*Dataset content*
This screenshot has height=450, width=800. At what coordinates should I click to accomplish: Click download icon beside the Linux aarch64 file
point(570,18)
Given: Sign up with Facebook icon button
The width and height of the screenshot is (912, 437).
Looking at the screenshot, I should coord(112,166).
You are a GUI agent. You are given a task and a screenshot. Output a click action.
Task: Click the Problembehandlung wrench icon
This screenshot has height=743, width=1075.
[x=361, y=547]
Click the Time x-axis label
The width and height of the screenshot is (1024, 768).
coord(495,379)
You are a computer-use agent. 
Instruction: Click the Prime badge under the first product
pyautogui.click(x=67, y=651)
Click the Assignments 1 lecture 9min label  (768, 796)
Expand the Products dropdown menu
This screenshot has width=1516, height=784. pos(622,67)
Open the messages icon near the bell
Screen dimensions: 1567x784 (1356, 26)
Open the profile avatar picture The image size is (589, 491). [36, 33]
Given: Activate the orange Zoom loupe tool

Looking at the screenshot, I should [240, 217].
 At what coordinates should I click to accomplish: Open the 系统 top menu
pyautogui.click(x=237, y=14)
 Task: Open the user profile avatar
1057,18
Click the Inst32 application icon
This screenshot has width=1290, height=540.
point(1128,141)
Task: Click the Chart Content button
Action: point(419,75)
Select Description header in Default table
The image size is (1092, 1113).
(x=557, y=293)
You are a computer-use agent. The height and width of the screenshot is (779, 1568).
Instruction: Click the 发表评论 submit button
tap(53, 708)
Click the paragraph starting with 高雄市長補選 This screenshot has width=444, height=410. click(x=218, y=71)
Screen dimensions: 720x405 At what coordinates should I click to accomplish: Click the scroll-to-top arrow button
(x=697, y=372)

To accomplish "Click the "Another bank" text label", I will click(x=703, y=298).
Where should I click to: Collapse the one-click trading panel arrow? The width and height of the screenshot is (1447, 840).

*Work required*
Rewrite the entries above so that every "icon" becomes "symbol", with nothing else changed.

*Solution to the problem*
This screenshot has height=450, width=800. At what coordinates should I click to accomplish: Click download symbol beside the Linux aarch64 file
point(570,18)
Given: Sign up with Facebook symbol button
The width and height of the screenshot is (912, 437).
Looking at the screenshot, I should coord(112,166).
You are a GUI agent. You are given a task and a screenshot. Output a click action.
Task: Click the Problembehandlung wrench symbol
This screenshot has height=743, width=1075.
[x=361, y=547]
Click the Time x-axis label
The width and height of the screenshot is (1024, 768).
coord(495,379)
You are a computer-use agent. 
Instruction: Click the Prime badge under the first product
pyautogui.click(x=67, y=651)
Click the Assignments 1 lecture 9min label  (768, 796)
Expand the Products dropdown menu
This screenshot has width=1516, height=784. pos(622,67)
Open the messages symbol near the bell
Screen dimensions: 1567x784 (1356, 26)
Open the profile avatar picture The image size is (589, 491). [36, 33]
Given: Activate the orange Zoom loupe tool

Looking at the screenshot, I should [240, 217].
 At what coordinates should I click to accomplish: Open the 系统 top menu
pyautogui.click(x=237, y=14)
 Task: Open the user profile avatar
1057,18
Click the Inst32 application symbol
This screenshot has width=1290, height=540.
point(1128,141)
Task: Click the Chart Content button
Action: point(419,75)
Select Description header in Default table
The image size is (1092, 1113).
(x=557, y=293)
You are a computer-use agent. The height and width of the screenshot is (779, 1568).
Instruction: Click the 发表评论 submit button
tap(53, 708)
Click the paragraph starting with 高雄市長補選 This screenshot has width=444, height=410. click(x=218, y=71)
Screen dimensions: 720x405 At what coordinates should I click to accomplish: Click the scroll-to-top arrow button
(x=697, y=372)

To accomplish "Click the "Another bank" text label", I will click(x=703, y=298).
Where should I click to: Collapse the one-click trading panel arrow? The width and height of the screenshot is (1447, 840).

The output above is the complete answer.